Department of Obstetrics and Gynecology, University Hospital of Zürich, Zürich 8091, Switzerland.
Pediatr Res. 2010 Oct;68(4):286-91. doi: 10.1203/PDR.0b013e3181ed0cf2.
Beneficial effects of antenatal glucocorticoid treatment in pregnancies at risk for preterm delivery may entail long-term consequences for the establishment of sympathoadrenergic system balance. We analyzed the cardiac autonomic system activity in neonates with a single course of antenatal betamethasone (2 × 12 mg) treatment by calculating heart rate variability (HRV) time-domain parameters from 24 h ECG recordings and short-term frequency-domain parameters during infant active and resting states. In addition, resting and challenged salivary α-amylase levels were measured in 23 betamethasone-exposed neonates and compared with controls. Indicators for overall HRV (SDNN: p = 0.258; triangular index: p = 0.179) and sympathovagal balance [low- to high-frequency power (LF/HF): p = 0.82 (resting state)] were not significantly different in neonates of the betamethasone treatment group. Parameters mostly influenced by sympathetic activity [SD of the average of valid NN intervals (SDANN): p = 0.184 and SDs of all NN intervals (SDNNi): p = 0.784] and vagal tone [RMSSD: p = 1.0; NN50: p = 0.852; HF: p = 0.785 (resting state)] were unaltered. Resting α-amylase levels were not significantly different in the betamethasone treatment group (p = 0.304); however, α-amylase release after a neonatal challenge was slightly reduced (p = 0.045). Thus, cardiac autonomic balance seems to be preserved in neonates exposed to a single course of antenatal betamethasone treatment.

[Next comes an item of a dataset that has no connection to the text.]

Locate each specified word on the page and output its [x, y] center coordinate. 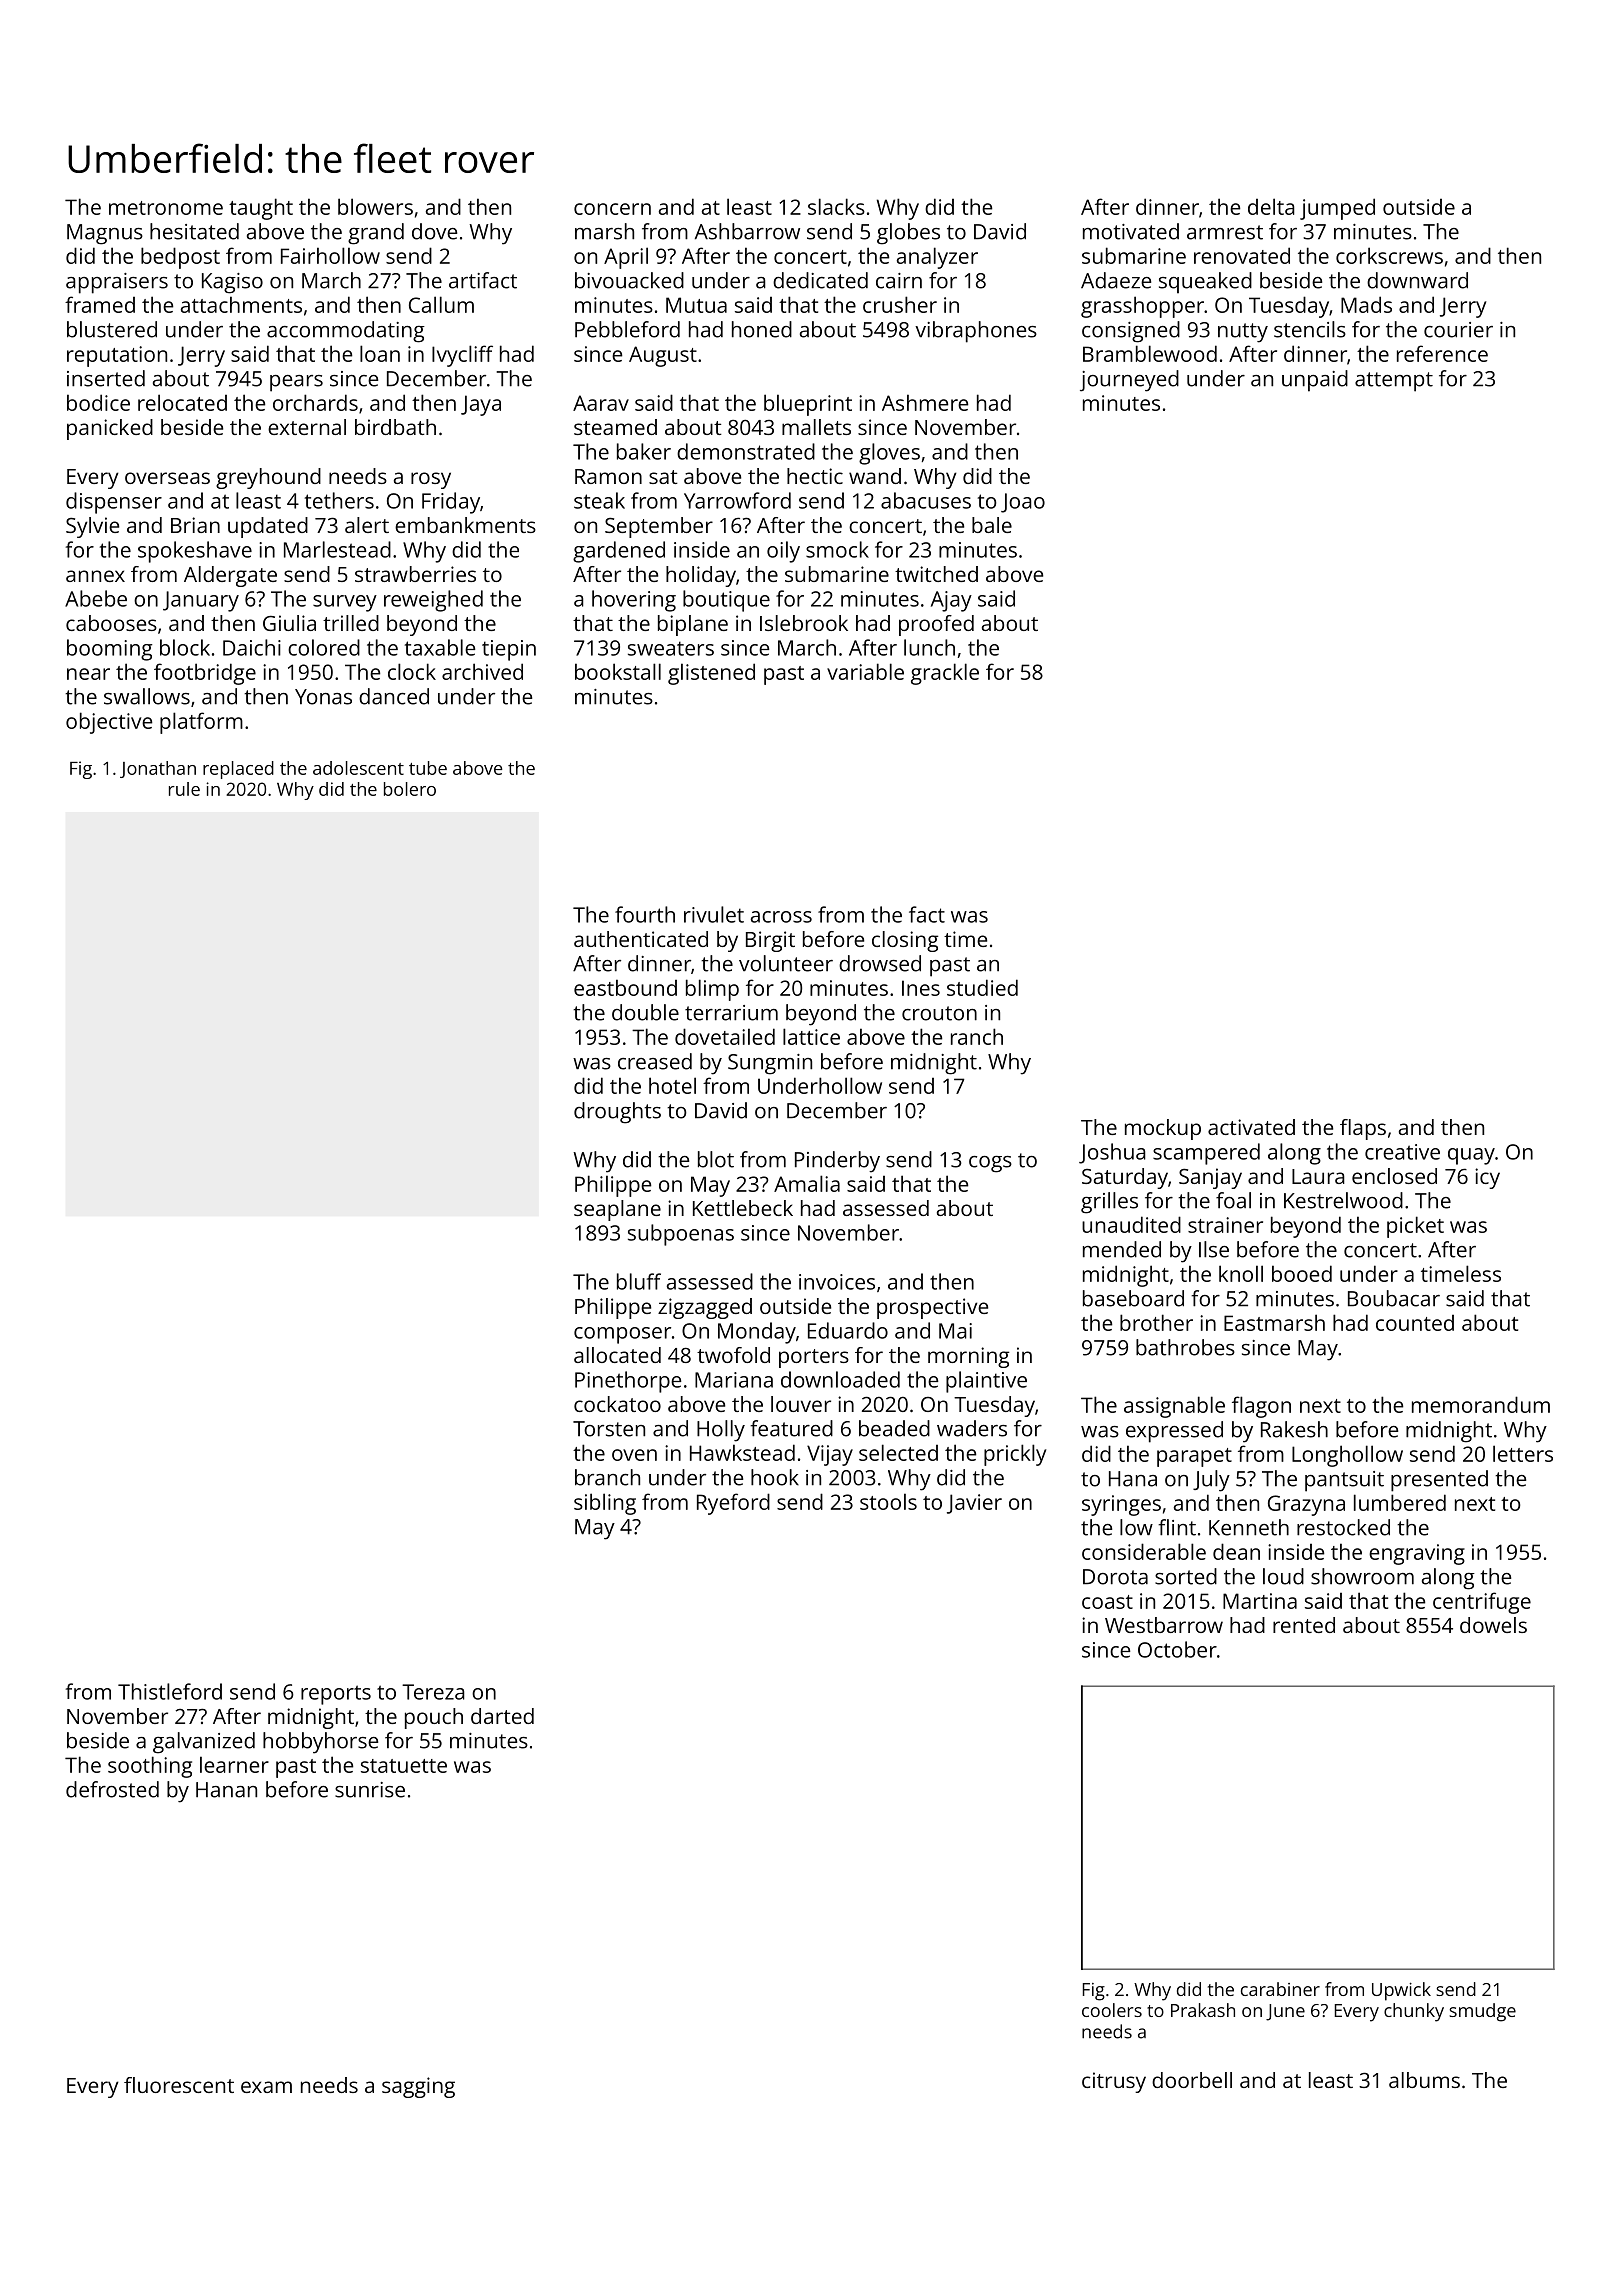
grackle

产前糖皮质激素治疗对有早产风险的妊娠可能产生有益影响,但也可能对交感神经系统平衡的建立产生长期影响。我们通过计算 24 小时心电图记录的心率变异性(HRV)时域参数和婴儿活动和休息状态下的短期频域参数,分析了单次产前倍他米松(2×12mg)治疗的新生儿心脏自主神经系统活动。此外,我们还测量了 23 名接受倍他米松治疗的新生儿和对照组的静息和应激唾液 α-淀粉酶水平。
总的 HRV 指标(SDNN:p=0.258;三角指数:p=0.179)和交感神经-迷走神经平衡[低频到高频功率(LF/HF):p=0.82(休息状态)]在倍他米松治疗组的新生儿中没有显著差异。受交感神经活动影响最大的参数[平均有效 NN 间期的标准差(SDANN):p=0.184 和所有 NN 间期的标准差(SDNNi):p=0.784]和迷走神经张力[RMSSD:p=1.0;NN50:p=0.852;HF:p=0.785(休息状态)]未改变。倍他米松治疗组的静息 α-淀粉酶水平没有显著差异(p=0.304);然而,新生儿应激后 α-淀粉酶的释放略有减少(p=0.045)。
因此,单次产前倍他米松治疗似乎能维持新生儿的心脏自主神经平衡。